Community Property and Marriage

placeholder

In Community Property states (AZ, CA, ID, LA, NV, NM, TX, WA, WI), assets acquired during marriage are considered to be jointly owned regardless of how the account or asset is titled.  Separate property includes assets which pre-date the marriage as well as inheritances and gifts received during the marriage.  In the case of a divorce, community property is split equitably while separate property will remain with its original owner.

Assets are considered to be community property unless you can provide clear and convincing evidence that they are separate.  You may have heard that you only need to keep your financial records for six years, as that is the length of time that the IRS can go back for an audit (unless you submitted a false or fraudulent return, in which case there is no statute of limitations).  However, for the purpose of proving separate property, you have to keep documentation permanently.

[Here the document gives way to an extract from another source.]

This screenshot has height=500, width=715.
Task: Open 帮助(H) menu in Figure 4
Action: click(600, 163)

It is important to also understand that income from separate property is considered community income in Texas.  If funds are commingled, contributions added, or dividends reinvested, you may inadvertently cause separate property to become characterized as community property.  

When a couple is getting married, it is important for both spouses to understand their individual separate property rights and to take steps to ensure that their assets maintain their separate property character.  We suggest having all income, such as interest and dividends, swept from the separate account automatically when received and deposited into a joint account.  Capital gains from mutual funds can be reinvested, and of course, you can sell one position and use the proceeds to purchase another another one in the account.

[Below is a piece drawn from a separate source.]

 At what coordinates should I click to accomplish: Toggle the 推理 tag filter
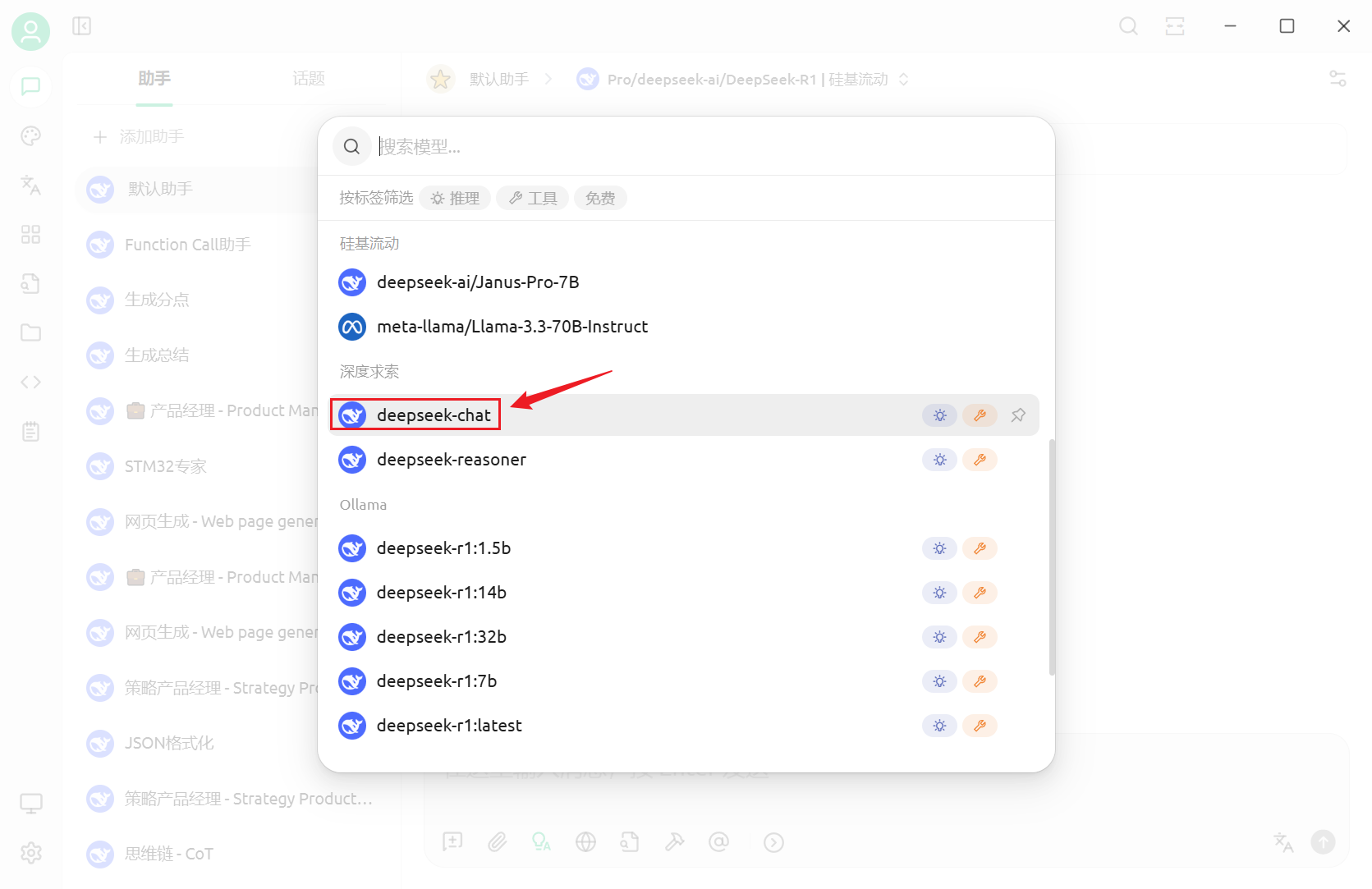coord(455,198)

In Texas, we have an “inception of title” rule which means that any asset acquired before marriage is separate, even if debt for the asset is discharged with community income.  For example, a home purchased before one day before the wedding will forever be a separate asset, even if the mortgage is paid during the marriage.  The same applies for a business entity – if created before the marriage, it will be separate property, and if created during the marriage, it’s a community asset, regardless of debt or title of ownership.  Debt can be a part of community property, so any debt acquired by one spouse during marriage may be considered to be a joint debt.

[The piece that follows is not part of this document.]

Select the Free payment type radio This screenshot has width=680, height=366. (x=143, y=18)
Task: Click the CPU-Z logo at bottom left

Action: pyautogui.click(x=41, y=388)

Separate Property can sometimes be an issue for first marriages, however, most first marriages are with young couples who have little or no assets.  It’s a more common concern for couples getting married (or re-married) in their 40’s, 50’s, or later who may have substantial separate property and who often have children from a previous relationship.  These issues could be addressed by a pre-nuptial agreement, and if you do decide to have a pre or post-nuptial agreement, both spouses should have separate counsel.  The nine states which do have community property laws, all have slightly different rules, so be sure to use an attorney and advisor who are familiar with your state’s laws.

If you’re getting married or remarried, your financial advisor should be having these conversations with you well in advance of the marriage and be taking steps to ensure your separate property rights will be maintained.